After a period focused on her family, she returned to modeling and appeared in Brazilian fashion events, including São Paulo Fashion Week, and renewed her professional affiliations with major agencies and brands.

During her international career, Tavares secured a landmark contract with L'Oréal Paris, becoming one of the first Brazilian models to appear in global beauty campaigns alongside figures such as Beyoncé and Catherine Deneuve, which expanded her recognition beyond runway work into commercial advertising.

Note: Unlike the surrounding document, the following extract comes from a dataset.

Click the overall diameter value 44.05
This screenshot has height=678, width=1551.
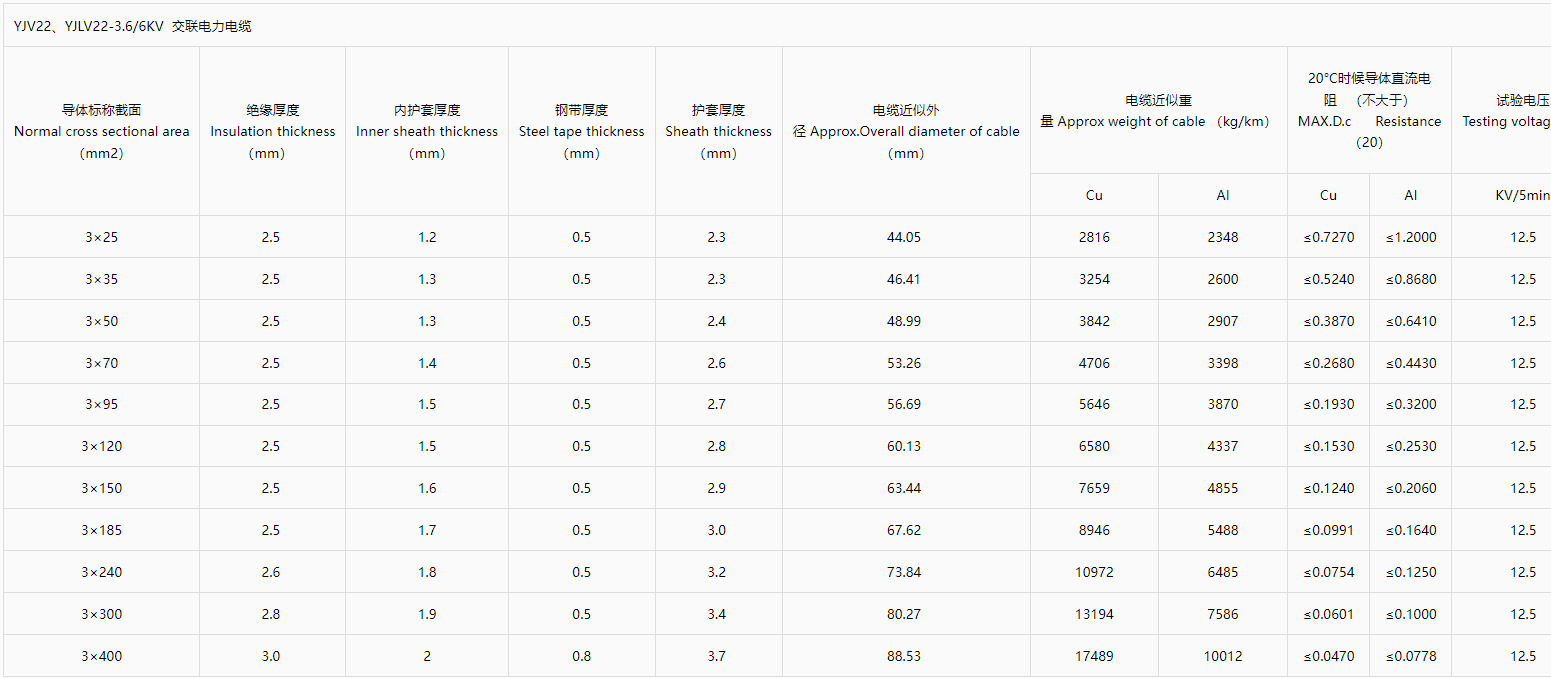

She was also noted for her principled stance against the use of animal fur in fashion, a position that led her to collaborate with People for the Ethical Treatment of Animals (PETA) in anti‑fur campaigns.

During her time on international runways, Tavares spoke openly about the intense pressure to conform to strict body standards in the fashion industry. In a 2017 interview with Vogue Brasil, she described experiences in which she was excluded from castings because her body was perceived as having "too many curves" compared to industry norms, and recounted taking extreme measures in her youth to lose weight to meet fashion show expectations.

Tavares also recalled instances of severe dieting and use of laxatives before runway shows in an attempt to rapidly reduce weight, which she later recognized as detrimental to her health.

In 2016, she discussed in an interview with RedeTV! how media coverage of her body, including criticism of cellulite after a São Paulo Fashion Week appearance, affected her emotionally, highlighting the scrutiny models often face regarding body image.

== Personal life ==
Tavares is married to Brazilian actor Murilo Rosa; the couple has two sons.